Martine Cano est présidente de la Fédération française de cyclotourisme depuis décembre 2016. Elue au comité directeur fédéral depuis 2001 et était, depuis 2009, vice-présidente de la fédération. A 65 ans, militante associative et passionnée de cyclotourisme, Martine est convaincue que le sport piloté également par des femmes a de beaux jours devant lui.

 

PORTRAIT 7 : Martine Cano présidente de la Fédération française de cyclotourisme

«  « Ce n’est pas parce que tu es une femme, mais… » et dans ce « mais » il y a tant de sous-entendus ! »

 

Etre présidente de fédération qu’est-ce que cela signifie pour vous ? Quels sont les enjeux ?

Etre présidente de la Fédération française de cyclotourisme est tout d’abord un honneur et l’aboutissement d’un long cheminement puisque je fais partie de la famille des cyclotouristes depuis que j’ai 16 ans. J’ai d’ailleurs occupé plusieurs fonctions, d’abord dans une commission puis au sein du comité directeur avant de devenir présidente. Quoiqu’il en soit, je suis une véritable adepte du cyclotourisme qui symbolise, selon moi, l’aventure et l’évasion. Petite, j’étais déjà fascinée par le tandem de mes parents.

Pour notre fédération, les enjeux sont multiples : attirer de nouveaux adhérents et surtout des jeunes, leur donner envie de faire partie intégrante d’un club, attirer aussi des femmes qui représentent un faible pourcentage de nos licenciés, travailler sur l’accueil au sein des clubs, continuer à mettre l’accent sur le cyclotourisme en tant que sport santé afin de lutter contre la sédentarité, proposer une nouvelle offre de licence à des niveaux de pratiques différents etc.

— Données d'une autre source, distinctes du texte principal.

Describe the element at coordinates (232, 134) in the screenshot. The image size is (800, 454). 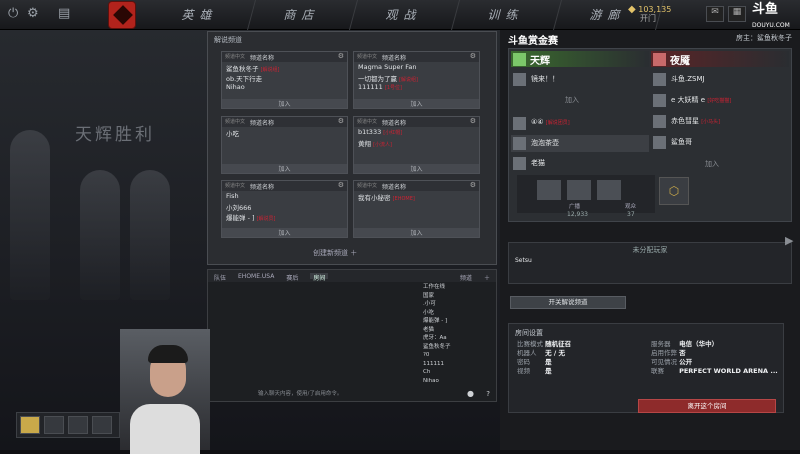
I see `channel-member: 小吃` at that location.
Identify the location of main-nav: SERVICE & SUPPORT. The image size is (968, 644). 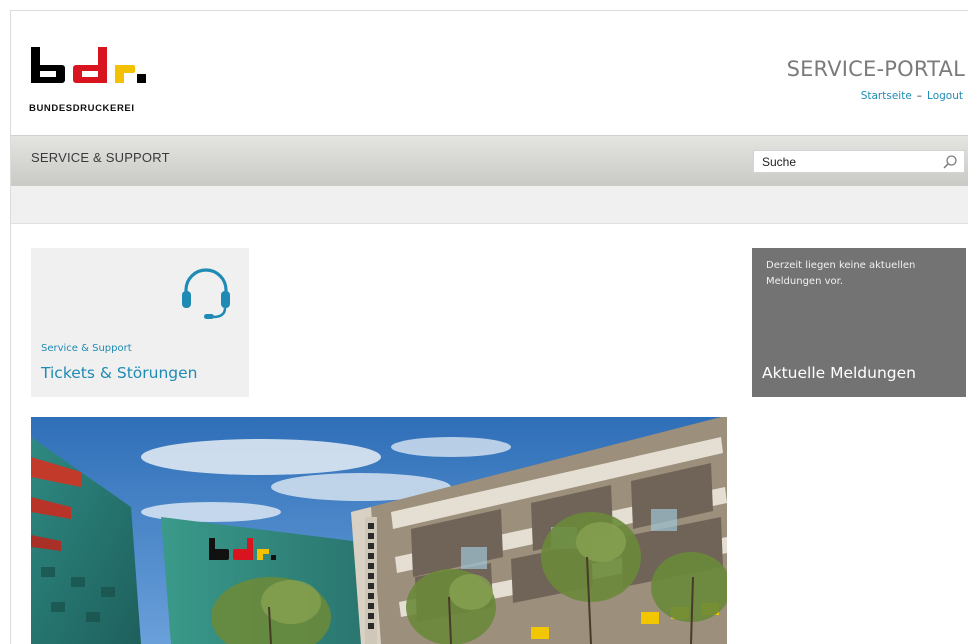
(490, 161).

Notre objectif est avant tout de promouvoir et démocratiser les différentes pratiques du vélo, sans compétition, que ce soit du vélo de route, du VTT ou du vélo à assistance électrique.

 

Le fait d’être une femme dirigeante est-ce un frein et ou une opportunité au sein de votre fédération? Avez vous une « anecdote » positive et une négative ? 

Je suis avant toute une militante associative et une passionnée de cyclotourisme. Etre une femme dirigeante est l’occasion de montrer l’exemple et d’inciter d’autres femmes à rejoindre la FFCT alors qu’elles sont sous-représentées dans nos effectifs (18%). Nous avons dans cette optique déjà initié des événements cyclotouristes dédiés aux femmes avec « Toutes à vélo » en 2012 à Paris et en 2016 à Strasbourg. Nous allons donc continuer dans ce sens…

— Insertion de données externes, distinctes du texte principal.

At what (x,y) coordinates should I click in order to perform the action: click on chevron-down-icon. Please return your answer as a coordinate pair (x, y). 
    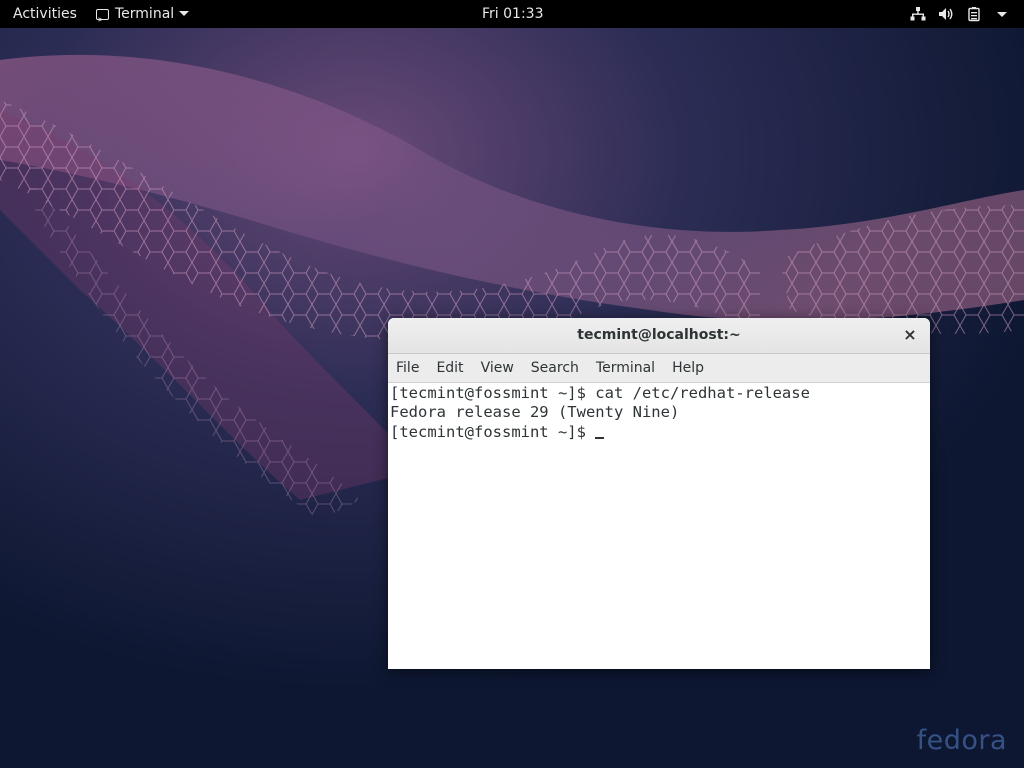
    Looking at the image, I should click on (184, 14).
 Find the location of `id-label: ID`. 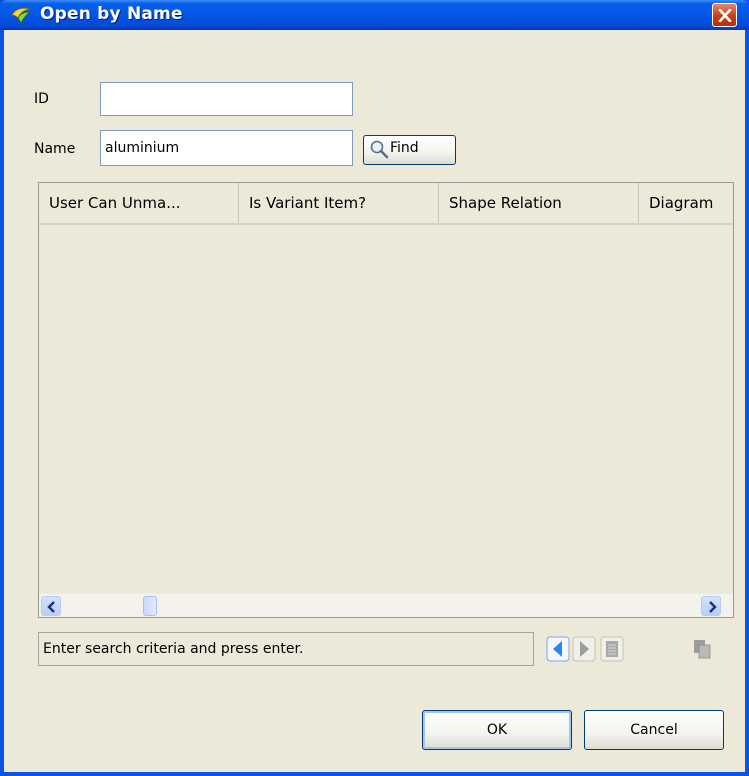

En 2011, deux néophytes ont rejoint mon club dans la perspective de participer à « Toutes à Paris » ; un an plus tard, je leur ai si elles ne regrettaient pas l’aventure. Elles m’ont répondu : notre seul regret, c’est de ne pas être venues plus tôt au club ! Ce sont maintenant elles qui « recrutent » de nouvelles adhérentes et je suis très satisfaite de les voir prendre de l’assurance.

 

C’est désormais aux femmes de prendre leurs responsabilités, que ce soit dans les fédérations, les associations, les entreprises. Ne nions pas les difficultés qui subsistent et certaines disparités criantes entre les hommes et les femmes, mais nous sommes sur la bonne voie ! Comment le ressentez vous au quotidien ? 

Il y a quelques années, j’ai parfois entendu des remarques du style « ce n’est pas parce que tu es une femme, mais…’ » et dans ce « mais », il y a tant de sous-entendus ! Cela est beaucoup plus rare aujourd’hui et je ne ressens pas spécialement de frein au quotidien, parfois juste un peu d’étonnement devant mes différentes activités. Les mentalités ont quand même évolué et il y a plus de femmes dans notre pratique aujourd’hui que lorsque j’étais adolescente. Elles sont aussi de plus en plus nombreuses à s’impliquer et avoir des responsabilités dans les clubs et au niveau fédéral. Au sein du comité directeur, elles représentent sept membres sur dix-neuf. Si mon élection peut faire évoluer la cause, pourquoi pas, mais je pense qu’il faut avant tout des compétences et de la passion, en cyclotourisme comme dans toute activité.